ឆ្លងមេរោគផ្លូវទឹកមូត្រ (Urine Tract Infection)


Ward Test/Simple Urine Test 


Understanding  Urine Tract Infection

Summary by Better Health Channel 

Urinary Tract Infections (UTIs) are very common in women, babies and the elderly. The most common cause is a bacteria called Escherichia coli (E. coli), which usually lives in the digestive system and bowel. Infection can target the urethra, bladder or kidneys.

Below is the Conclusions and Relevance from clinical review published in the Journal of the American Medical Association (JAMA).
Establishing a diagnosis of symptomatic UTI in older women requires careful clinical evaluation with possible laboratory assessment using urinalysis and urine culture. Asymptomatic bacteriuria should be differentiated from symptomatic UTI. Asymptomatic bacteriuria in older women should not be treated.


The clinical spectrum of UTIs

Asymptomatic bacteriuriais a significant number of bacteria in the urine that occurs without usual symptoms such as burning during urination or frequent urination (Medline Plus), Asymptomatic bacteriuria is transient in older women, often resolves without any treatment, and is not associated with morbidity or mortality (JAMA).
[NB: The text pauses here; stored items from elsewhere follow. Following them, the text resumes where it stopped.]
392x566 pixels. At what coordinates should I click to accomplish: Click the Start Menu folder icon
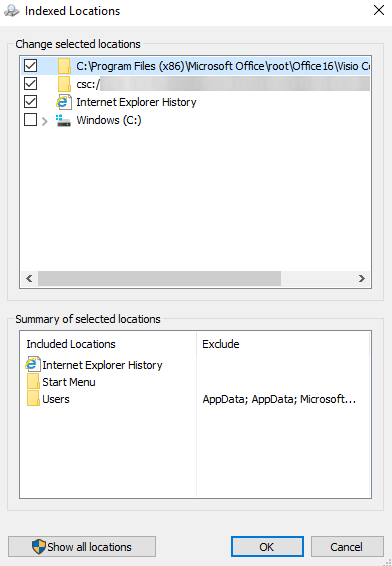(x=33, y=382)
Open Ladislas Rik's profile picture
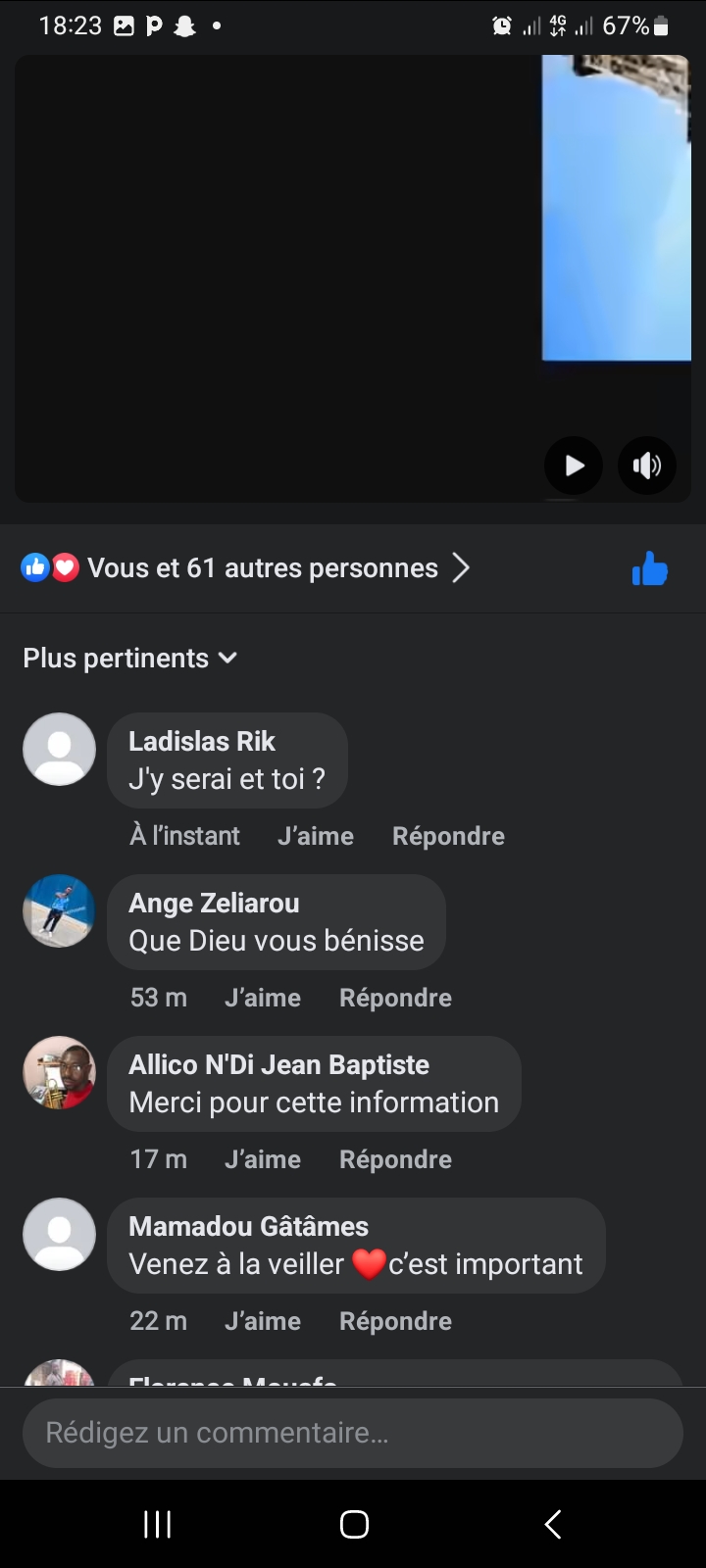The width and height of the screenshot is (706, 1568). coord(59,750)
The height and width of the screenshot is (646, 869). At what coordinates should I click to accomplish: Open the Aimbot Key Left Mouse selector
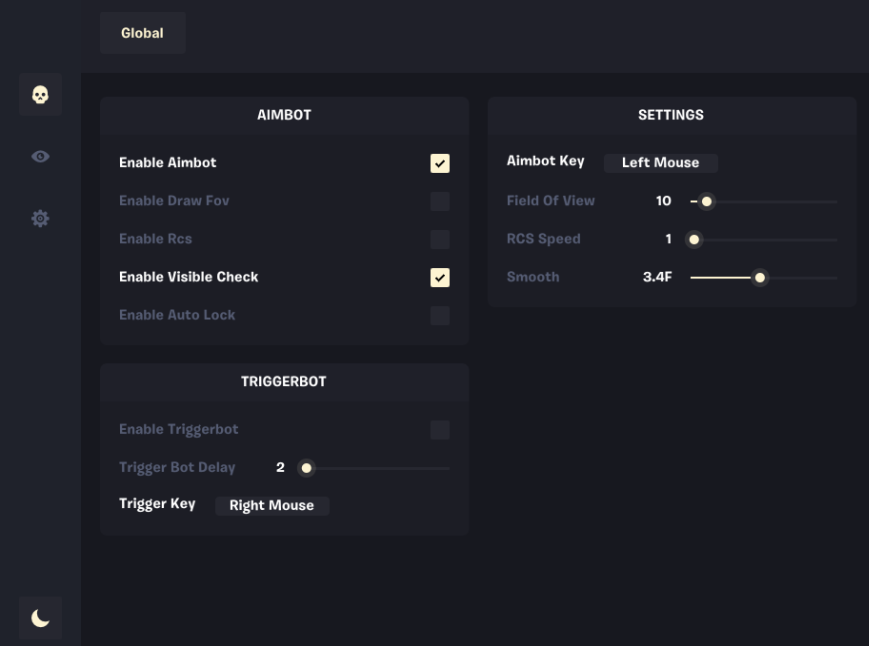point(661,163)
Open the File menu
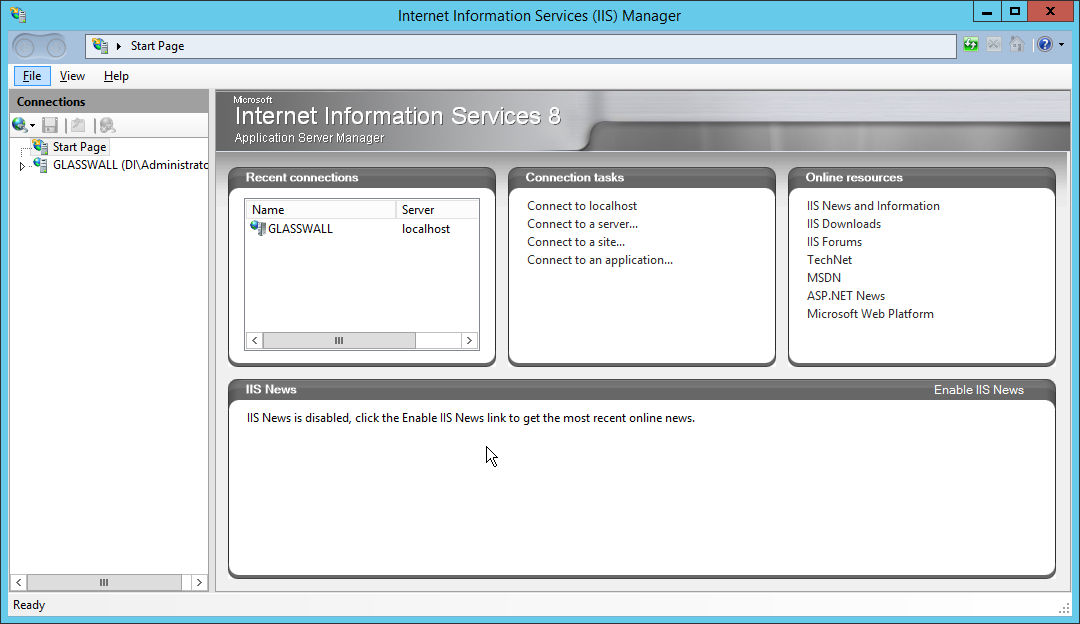The image size is (1080, 624). pos(32,76)
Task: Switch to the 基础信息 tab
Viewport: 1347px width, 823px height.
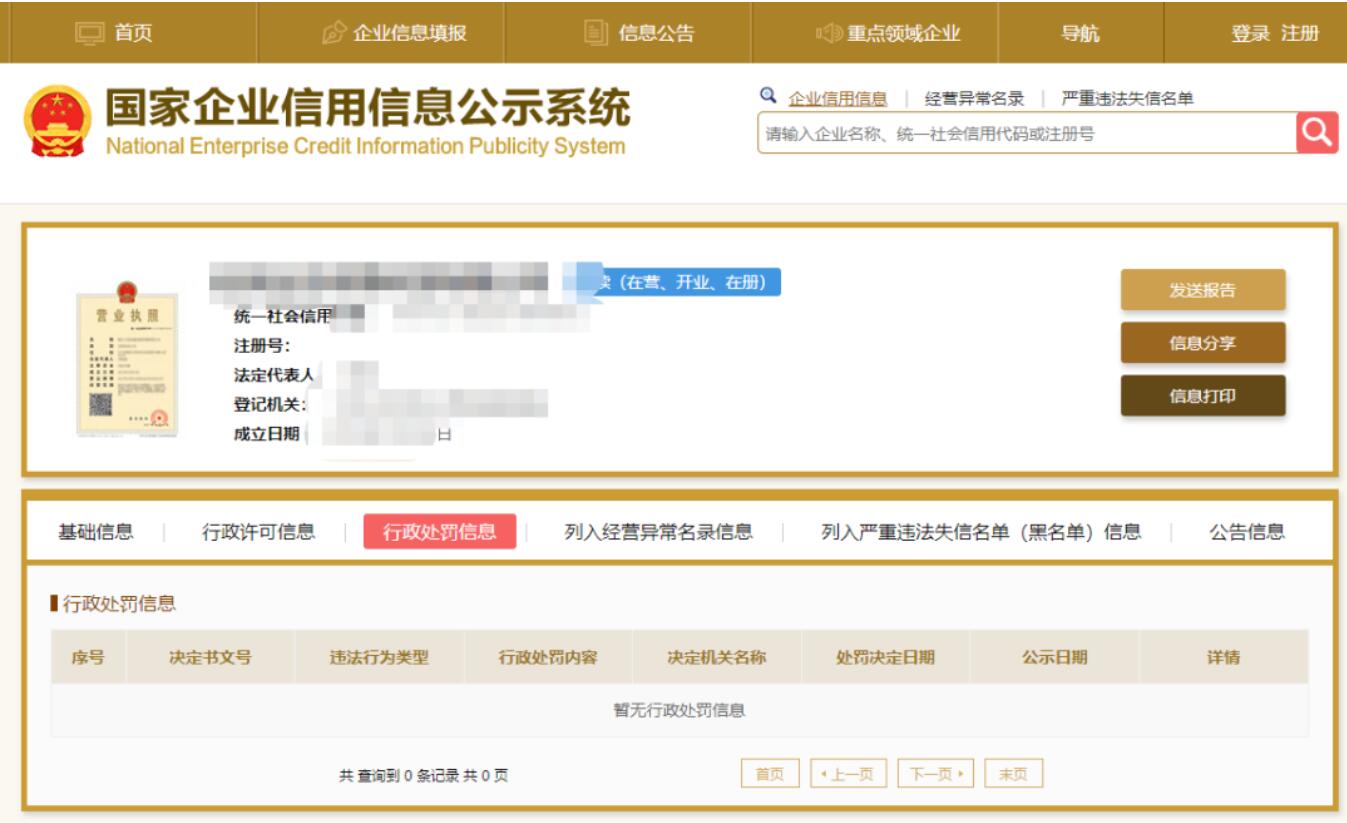Action: (x=96, y=532)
Asymptomatic bacteriuria: is when a patient has both clinical features and laboratory evidence of a urinary infection  (JAMA)

Observation

An urine test or ward test (as one may call it)  would randomly perform when a person had a fall, showed some changes in verbal or physical or both verbal and physical behaviours. Most of the time there were some but a lowtpretest probability of UTI - +1 or 2 leukocyte without any nitrites and the person concerned did not have a temperature. 
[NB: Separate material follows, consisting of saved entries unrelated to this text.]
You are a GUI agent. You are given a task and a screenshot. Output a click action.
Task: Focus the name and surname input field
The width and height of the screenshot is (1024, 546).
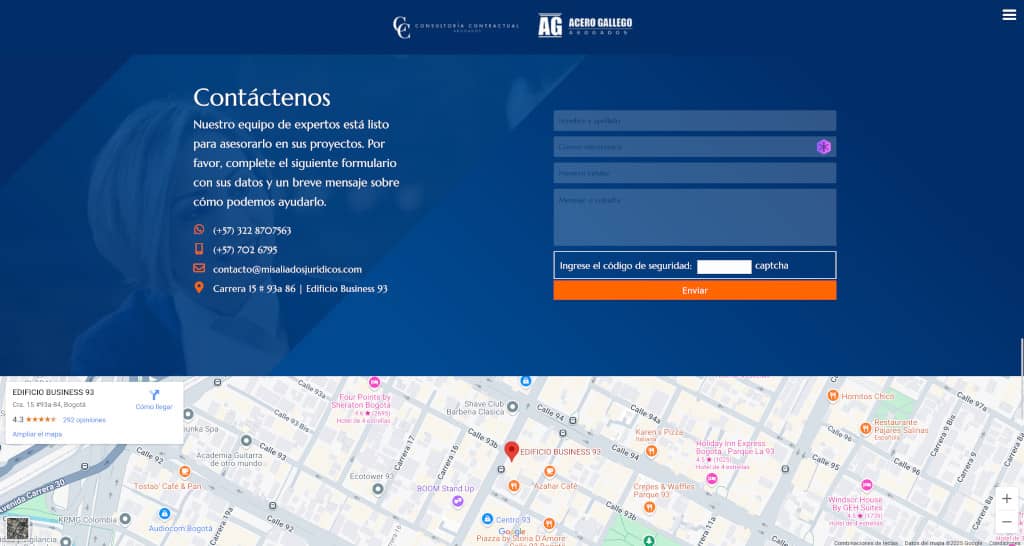tap(694, 121)
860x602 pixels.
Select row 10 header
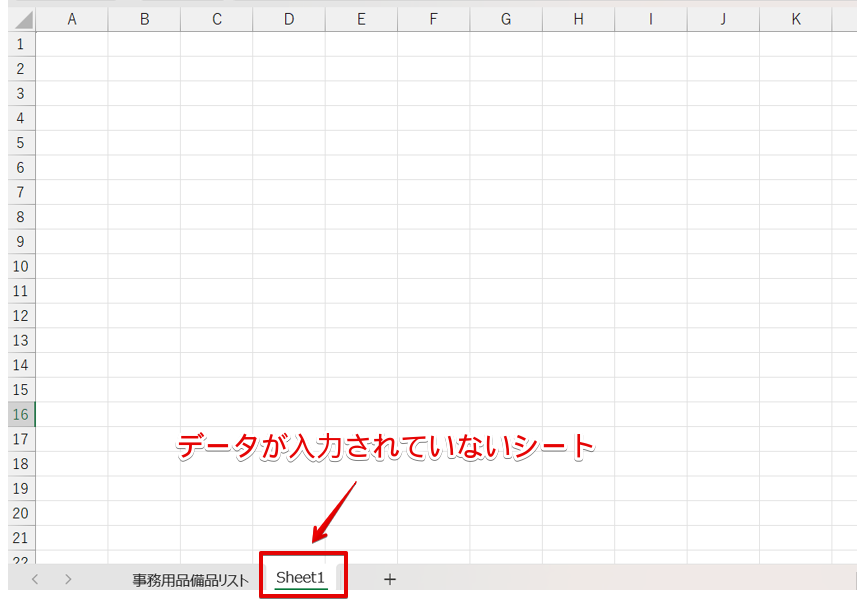point(20,266)

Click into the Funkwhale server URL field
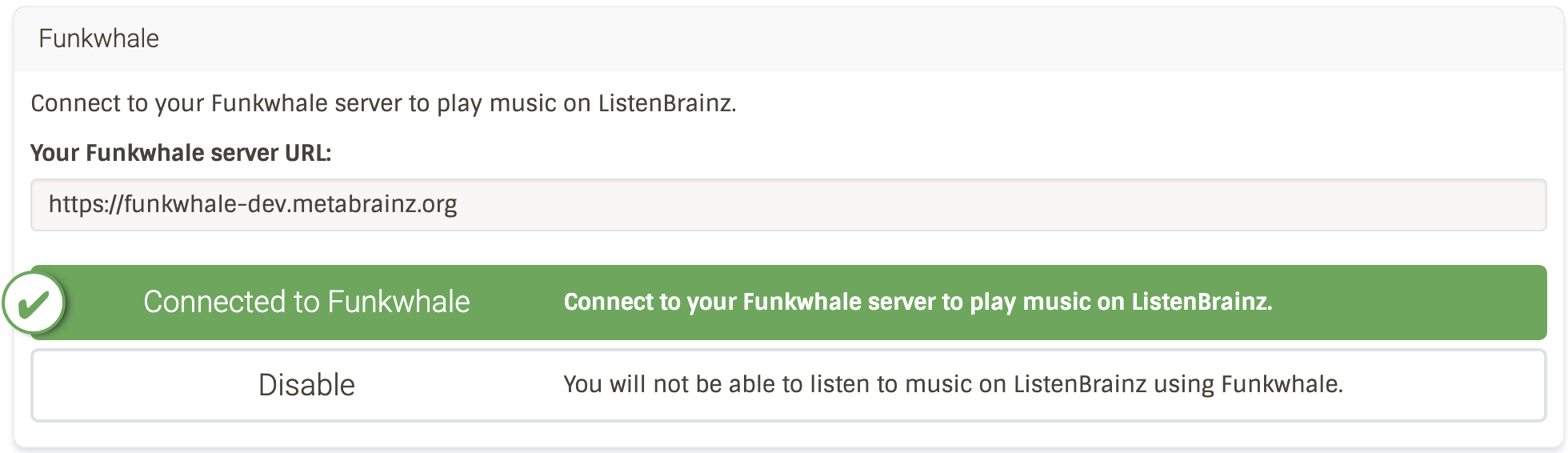point(789,205)
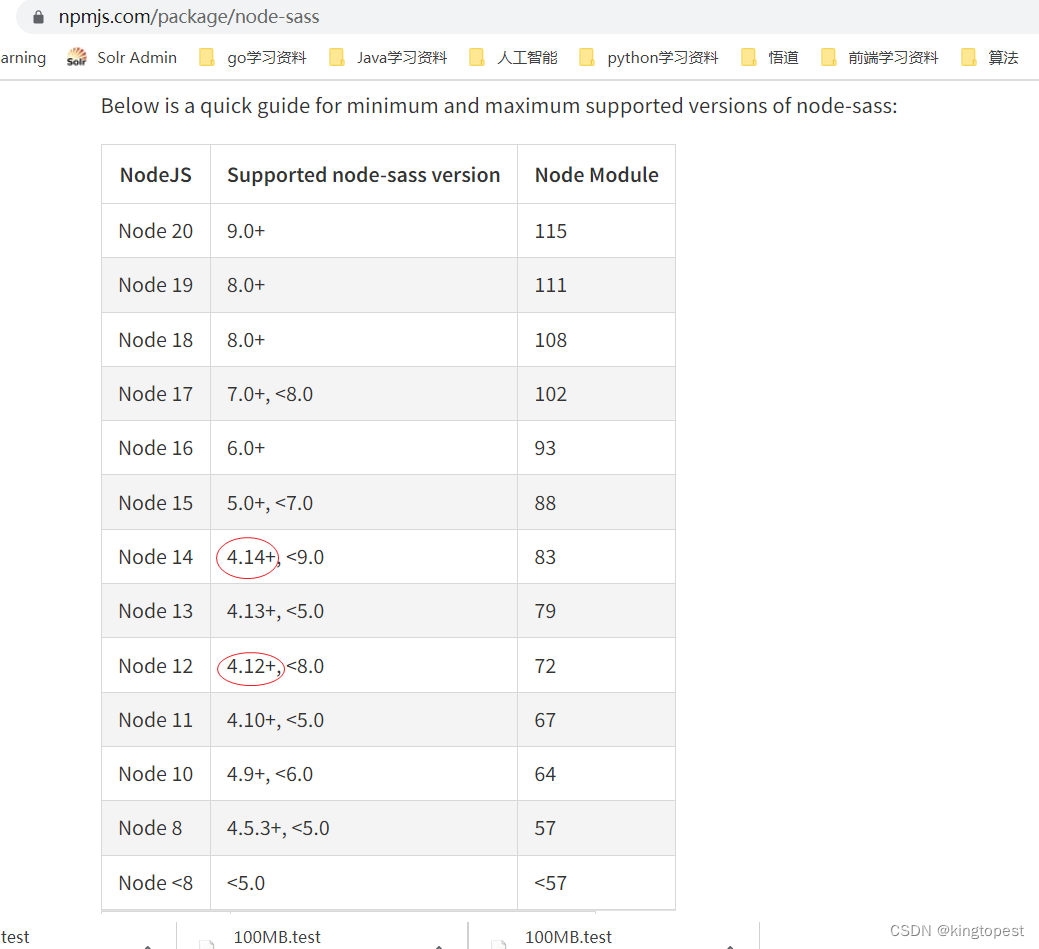
Task: Open chevron menu of the middle 100MB.test download
Action: click(438, 945)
These days, there are many doctors who are reluctantly to prescribe any medication for this asymptomatic (though person concerned is shown behaviours mentioned above) - this would be in line with the Conclusions and Relevance mentioned above.

In such case, Doctors would normally request for urine specimen to be collected and sent off to laboratory, increase fluid intakes and continue to monitor for any changes in behaviours or unless the person concerned would have a temperature.